Notesnook Web Clipper Stored Cross-Site Scripting Vulnerability Leading to Remote Code Execution

A stored cross-site scripting vulnerability has been identified in the Notesnook Web Clipper, prior to version 3.3.11 on Web/Desktop and 3.3.17 on Android/iOS. This vulnerability can be escalated to remote code execution in the desktop application. The issue arises because the clipper retains attacker-controlled attributes from the source page's root element and embeds them into the web-clip HTML. When the clip is accessed later, Notesnook renders this HTML into a same-origin, unsandboxed iframe using 'contentDocument.write(...)'. Event-handler attributes such as 'onload', 'onclick', and 'onmouseover' execute within the Notesnook origin. In the desktop app, this configuration allows for remote code execution, as Electron is set with 'nodeIntegration: true' and 'contextIsolation: false'.

Impact

Exploitation of this vulnerability introduces stored cross-site scripting across all platforms and remote code execution in the desktop application.

Reproduction

To reproduce this vulnerability, an attacker must first create a malicious HTML page that includes event-handler attributes such as 'onload'. This page should be hosted on a server under the attacker's control.
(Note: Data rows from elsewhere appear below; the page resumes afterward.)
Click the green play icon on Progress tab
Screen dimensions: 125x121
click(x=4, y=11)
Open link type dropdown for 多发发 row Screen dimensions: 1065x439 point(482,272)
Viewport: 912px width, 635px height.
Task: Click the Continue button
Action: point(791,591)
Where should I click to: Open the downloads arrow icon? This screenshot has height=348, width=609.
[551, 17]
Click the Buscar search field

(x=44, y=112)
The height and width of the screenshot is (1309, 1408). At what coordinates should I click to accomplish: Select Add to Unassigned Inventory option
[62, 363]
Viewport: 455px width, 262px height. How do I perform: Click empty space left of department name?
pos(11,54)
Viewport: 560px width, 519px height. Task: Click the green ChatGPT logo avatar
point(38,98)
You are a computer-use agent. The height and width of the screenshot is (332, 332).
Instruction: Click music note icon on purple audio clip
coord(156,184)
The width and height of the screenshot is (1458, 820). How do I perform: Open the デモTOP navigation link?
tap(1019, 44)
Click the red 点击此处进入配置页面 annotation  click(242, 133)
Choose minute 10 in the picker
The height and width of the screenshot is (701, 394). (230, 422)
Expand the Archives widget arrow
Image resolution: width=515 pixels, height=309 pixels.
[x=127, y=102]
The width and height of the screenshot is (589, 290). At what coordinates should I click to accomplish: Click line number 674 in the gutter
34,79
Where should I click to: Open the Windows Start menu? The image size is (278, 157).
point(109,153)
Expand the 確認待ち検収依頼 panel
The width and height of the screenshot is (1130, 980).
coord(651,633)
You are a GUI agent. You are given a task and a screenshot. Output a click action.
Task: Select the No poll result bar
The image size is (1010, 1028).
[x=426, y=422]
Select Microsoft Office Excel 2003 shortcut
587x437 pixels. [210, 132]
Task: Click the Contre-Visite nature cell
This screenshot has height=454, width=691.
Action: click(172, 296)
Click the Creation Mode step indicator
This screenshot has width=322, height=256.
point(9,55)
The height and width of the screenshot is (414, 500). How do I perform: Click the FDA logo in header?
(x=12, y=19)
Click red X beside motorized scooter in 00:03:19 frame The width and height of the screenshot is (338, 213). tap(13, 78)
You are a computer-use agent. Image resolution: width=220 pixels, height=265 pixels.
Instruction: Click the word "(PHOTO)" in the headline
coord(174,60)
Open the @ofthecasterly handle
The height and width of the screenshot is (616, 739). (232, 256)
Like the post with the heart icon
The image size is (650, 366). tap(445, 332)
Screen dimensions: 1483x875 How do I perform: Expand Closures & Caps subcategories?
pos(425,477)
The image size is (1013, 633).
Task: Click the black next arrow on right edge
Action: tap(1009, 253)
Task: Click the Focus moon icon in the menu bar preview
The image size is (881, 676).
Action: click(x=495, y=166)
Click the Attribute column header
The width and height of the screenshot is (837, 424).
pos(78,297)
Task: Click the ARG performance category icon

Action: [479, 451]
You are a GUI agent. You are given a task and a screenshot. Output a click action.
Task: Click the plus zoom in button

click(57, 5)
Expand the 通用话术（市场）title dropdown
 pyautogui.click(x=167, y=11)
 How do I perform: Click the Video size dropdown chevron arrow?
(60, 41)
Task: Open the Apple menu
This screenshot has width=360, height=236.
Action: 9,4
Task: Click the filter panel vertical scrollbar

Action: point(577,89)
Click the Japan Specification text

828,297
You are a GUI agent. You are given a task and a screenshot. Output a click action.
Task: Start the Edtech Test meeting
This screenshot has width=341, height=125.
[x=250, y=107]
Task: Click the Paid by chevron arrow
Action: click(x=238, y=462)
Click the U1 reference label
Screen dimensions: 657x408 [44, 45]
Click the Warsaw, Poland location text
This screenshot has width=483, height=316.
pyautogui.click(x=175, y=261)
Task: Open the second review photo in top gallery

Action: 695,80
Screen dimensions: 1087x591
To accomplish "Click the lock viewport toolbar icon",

The victim, using a browser with the Notesnook Web Clipper extension installed, must open the malicious page. Once the page is loaded, the Web Clipper can be used to save a clip of the page, which will include the injected event-handlers. When this clip is later accessed in the Notesnook desktop application, the stored XSS will be executed, leading to remote code execution.

Remediation

Users should update to Notesnook version 3.3.11 or later on Web/Desktop, and version 3.3.17 or later on Android/iOS.